### Brief
Please retype the records below exactly, omitting any images.

### Material supplied
★ ★ ★ ★ ★ ★ ★
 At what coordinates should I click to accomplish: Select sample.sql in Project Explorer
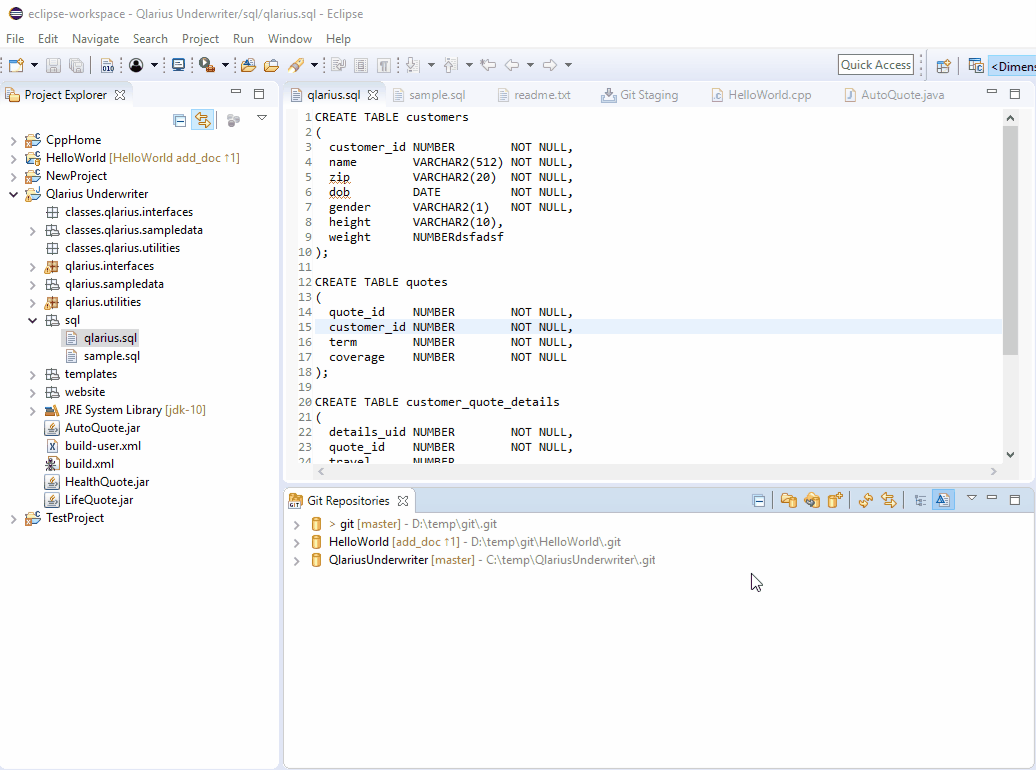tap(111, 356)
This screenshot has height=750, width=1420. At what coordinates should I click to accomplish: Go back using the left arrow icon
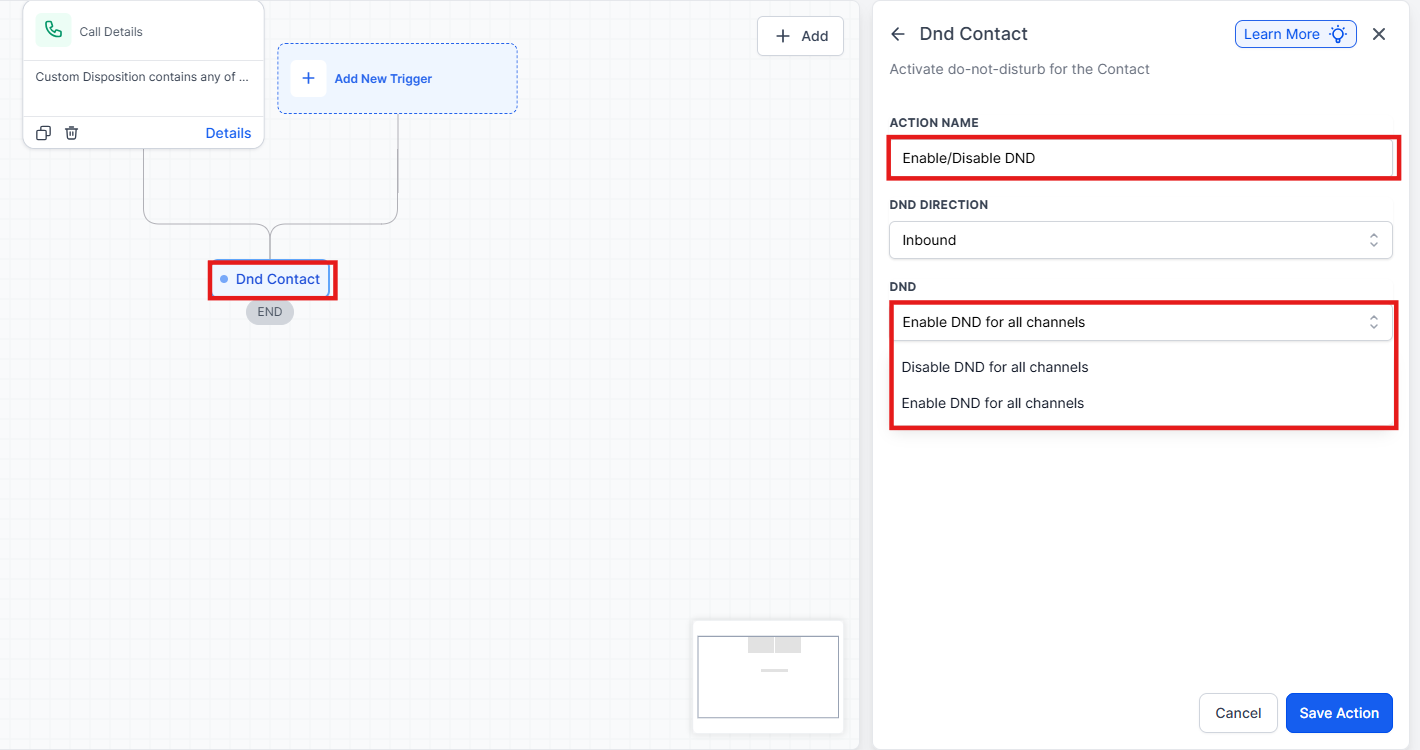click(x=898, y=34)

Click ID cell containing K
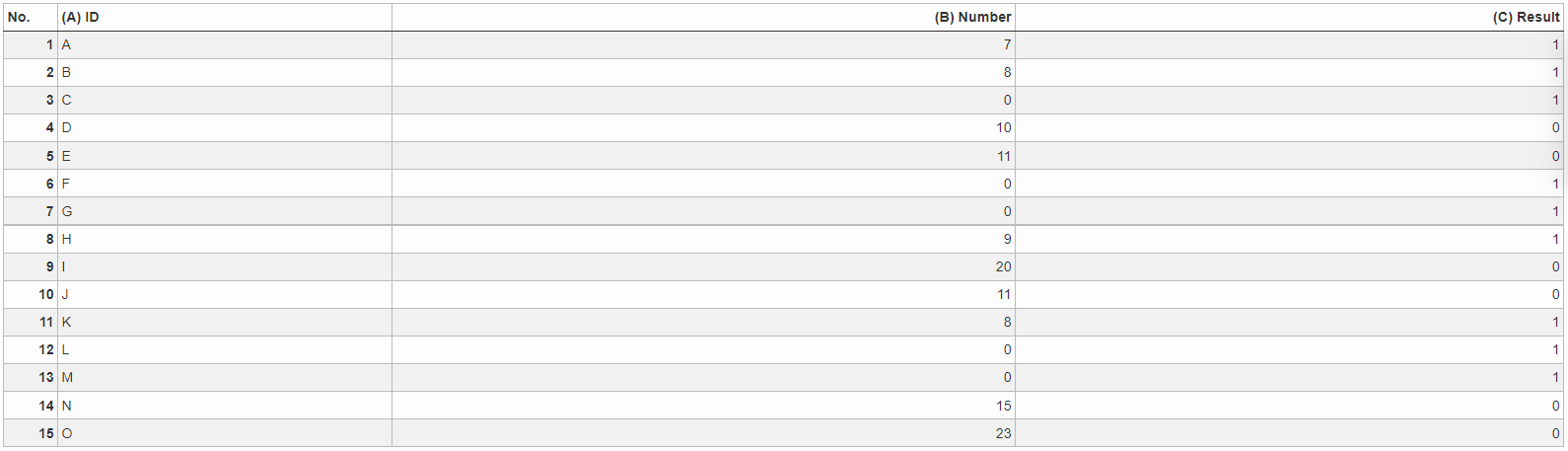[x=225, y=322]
★ ★ ★ ★ ★ ★ ★
### Answer area
 At what coordinates should I click to accomplish: Select sample.sql in Project Explorer
tap(111, 356)
This screenshot has height=750, width=1420. At what coordinates should I click to accomplish: Go back using the left arrow icon
click(x=898, y=34)

Click ID cell containing K
[x=225, y=322]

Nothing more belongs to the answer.